* [What to work on]
Every entry must be echoed exactly.

─── Dataset ───

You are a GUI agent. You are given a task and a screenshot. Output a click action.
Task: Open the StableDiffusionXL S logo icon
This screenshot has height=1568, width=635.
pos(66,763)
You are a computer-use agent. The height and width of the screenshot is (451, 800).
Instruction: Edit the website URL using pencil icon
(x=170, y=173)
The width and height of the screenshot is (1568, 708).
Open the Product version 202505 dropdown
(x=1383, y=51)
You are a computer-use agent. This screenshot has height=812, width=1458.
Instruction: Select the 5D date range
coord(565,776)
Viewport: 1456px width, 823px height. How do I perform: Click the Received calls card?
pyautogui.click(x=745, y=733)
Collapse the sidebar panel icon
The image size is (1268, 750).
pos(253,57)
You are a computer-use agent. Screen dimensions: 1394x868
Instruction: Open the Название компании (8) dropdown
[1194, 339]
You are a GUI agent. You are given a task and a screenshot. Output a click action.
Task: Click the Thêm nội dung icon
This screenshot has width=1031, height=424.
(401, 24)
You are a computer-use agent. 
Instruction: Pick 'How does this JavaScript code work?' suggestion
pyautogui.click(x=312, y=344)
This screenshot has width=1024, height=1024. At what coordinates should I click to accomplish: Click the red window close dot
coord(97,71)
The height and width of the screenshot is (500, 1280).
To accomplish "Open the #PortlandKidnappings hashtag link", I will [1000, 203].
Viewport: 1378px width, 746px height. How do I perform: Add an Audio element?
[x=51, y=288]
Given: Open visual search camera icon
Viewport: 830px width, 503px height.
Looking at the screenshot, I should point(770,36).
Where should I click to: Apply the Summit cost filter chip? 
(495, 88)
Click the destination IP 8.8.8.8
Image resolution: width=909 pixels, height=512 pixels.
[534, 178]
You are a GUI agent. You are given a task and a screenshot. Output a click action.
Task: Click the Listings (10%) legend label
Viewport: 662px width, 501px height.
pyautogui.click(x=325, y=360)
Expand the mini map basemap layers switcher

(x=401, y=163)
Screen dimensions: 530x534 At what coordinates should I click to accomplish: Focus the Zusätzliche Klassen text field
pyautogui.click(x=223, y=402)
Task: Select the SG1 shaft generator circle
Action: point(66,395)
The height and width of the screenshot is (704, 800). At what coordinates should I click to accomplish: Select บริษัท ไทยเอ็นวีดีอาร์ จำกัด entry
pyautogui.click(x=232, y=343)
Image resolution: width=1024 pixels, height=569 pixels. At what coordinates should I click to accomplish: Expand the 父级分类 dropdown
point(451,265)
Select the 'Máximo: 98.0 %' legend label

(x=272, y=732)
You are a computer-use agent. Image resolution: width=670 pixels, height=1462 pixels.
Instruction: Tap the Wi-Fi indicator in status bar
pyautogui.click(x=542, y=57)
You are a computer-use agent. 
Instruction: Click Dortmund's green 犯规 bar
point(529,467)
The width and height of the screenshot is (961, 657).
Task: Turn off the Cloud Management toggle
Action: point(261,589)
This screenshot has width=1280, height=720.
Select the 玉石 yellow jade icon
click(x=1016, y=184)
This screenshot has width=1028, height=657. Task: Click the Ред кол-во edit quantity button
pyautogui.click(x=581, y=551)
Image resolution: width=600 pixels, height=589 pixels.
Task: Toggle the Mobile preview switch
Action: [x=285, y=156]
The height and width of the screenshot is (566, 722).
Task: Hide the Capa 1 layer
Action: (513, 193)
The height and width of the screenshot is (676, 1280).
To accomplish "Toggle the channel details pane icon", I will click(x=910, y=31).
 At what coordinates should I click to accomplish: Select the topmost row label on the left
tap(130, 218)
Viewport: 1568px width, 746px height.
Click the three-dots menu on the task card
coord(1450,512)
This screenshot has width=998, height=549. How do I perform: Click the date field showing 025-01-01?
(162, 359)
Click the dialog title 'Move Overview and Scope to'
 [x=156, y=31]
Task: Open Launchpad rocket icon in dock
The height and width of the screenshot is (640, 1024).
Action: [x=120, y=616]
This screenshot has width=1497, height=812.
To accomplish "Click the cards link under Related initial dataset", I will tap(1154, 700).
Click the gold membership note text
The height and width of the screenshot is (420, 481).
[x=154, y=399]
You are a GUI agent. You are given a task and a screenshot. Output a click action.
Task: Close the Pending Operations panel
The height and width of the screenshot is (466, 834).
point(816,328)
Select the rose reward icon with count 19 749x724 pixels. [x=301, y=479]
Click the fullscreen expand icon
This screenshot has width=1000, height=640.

───

* [Answer for this exercise]
You are a GUI agent. You are given a task and a screenshot. Output a click action.
Task: Open the StableDiffusionXL S logo icon
This screenshot has height=1568, width=635.
pos(66,763)
You are a computer-use agent. The height and width of the screenshot is (451, 800).
Instruction: Edit the website URL using pencil icon
(x=170, y=173)
The width and height of the screenshot is (1568, 708).
Open the Product version 202505 dropdown
(x=1383, y=51)
You are a computer-use agent. This screenshot has height=812, width=1458.
Instruction: Select the 5D date range
coord(565,776)
Viewport: 1456px width, 823px height. How do I perform: Click the Received calls card?
pyautogui.click(x=745, y=733)
Collapse the sidebar panel icon
The image size is (1268, 750).
pos(253,57)
You are a computer-use agent. Screen dimensions: 1394x868
Instruction: Open the Название компании (8) dropdown
[1194, 339]
You are a GUI agent. You are given a task and a screenshot. Output a click action.
Task: Click the Thêm nội dung icon
This screenshot has width=1031, height=424.
(401, 24)
You are a computer-use agent. 
Instruction: Pick 'How does this JavaScript code work?' suggestion
pyautogui.click(x=312, y=344)
This screenshot has width=1024, height=1024. At what coordinates should I click to accomplish: Click the red window close dot
coord(97,71)
The height and width of the screenshot is (500, 1280).
To accomplish "Open the #PortlandKidnappings hashtag link", I will [1000, 203].
Viewport: 1378px width, 746px height. How do I perform: Add an Audio element?
[x=51, y=288]
Given: Open visual search camera icon
Viewport: 830px width, 503px height.
Looking at the screenshot, I should point(770,36).
Where should I click to: Apply the Summit cost filter chip? 
(495, 88)
Click the destination IP 8.8.8.8
Image resolution: width=909 pixels, height=512 pixels.
[534, 178]
You are a GUI agent. You are given a task and a screenshot. Output a click action.
Task: Click the Listings (10%) legend label
Viewport: 662px width, 501px height.
pyautogui.click(x=325, y=360)
Expand the mini map basemap layers switcher

(x=401, y=163)
Screen dimensions: 530x534 At what coordinates should I click to accomplish: Focus the Zusätzliche Klassen text field
pyautogui.click(x=223, y=402)
Task: Select the SG1 shaft generator circle
Action: point(66,395)
The height and width of the screenshot is (704, 800). At what coordinates should I click to accomplish: Select บริษัท ไทยเอ็นวีดีอาร์ จำกัด entry
pyautogui.click(x=232, y=343)
Image resolution: width=1024 pixels, height=569 pixels. At what coordinates should I click to accomplish: Expand the 父级分类 dropdown
point(451,265)
Select the 'Máximo: 98.0 %' legend label

(x=272, y=732)
You are a computer-use agent. Image resolution: width=670 pixels, height=1462 pixels.
Instruction: Tap the Wi-Fi indicator in status bar
pyautogui.click(x=542, y=57)
You are a computer-use agent. 
Instruction: Click Dortmund's green 犯规 bar
point(529,467)
The width and height of the screenshot is (961, 657).
Task: Turn off the Cloud Management toggle
Action: point(261,589)
This screenshot has width=1280, height=720.
Select the 玉石 yellow jade icon
click(x=1016, y=184)
This screenshot has width=1028, height=657. Task: Click the Ред кол-во edit quantity button
pyautogui.click(x=581, y=551)
Image resolution: width=600 pixels, height=589 pixels.
Task: Toggle the Mobile preview switch
Action: [x=285, y=156]
The height and width of the screenshot is (566, 722).
Task: Hide the Capa 1 layer
Action: (513, 193)
The height and width of the screenshot is (676, 1280).
To accomplish "Toggle the channel details pane icon", I will click(x=910, y=31).
 At what coordinates should I click to accomplish: Select the topmost row label on the left
tap(130, 218)
Viewport: 1568px width, 746px height.
Click the three-dots menu on the task card
coord(1450,512)
This screenshot has width=998, height=549. How do I perform: Click the date field showing 025-01-01?
(162, 359)
Click the dialog title 'Move Overview and Scope to'
 [x=156, y=31]
Task: Open Launchpad rocket icon in dock
The height and width of the screenshot is (640, 1024).
Action: [x=120, y=616]
This screenshot has width=1497, height=812.
To accomplish "Click the cards link under Related initial dataset", I will tap(1154, 700).
Click the gold membership note text
The height and width of the screenshot is (420, 481).
[x=154, y=399]
You are a GUI agent. You are given a task and a screenshot. Output a click action.
Task: Close the Pending Operations panel
The height and width of the screenshot is (466, 834).
point(816,328)
Select the rose reward icon with count 19 749x724 pixels. [x=301, y=479]
Click the fullscreen expand icon
This screenshot has width=1000, height=640.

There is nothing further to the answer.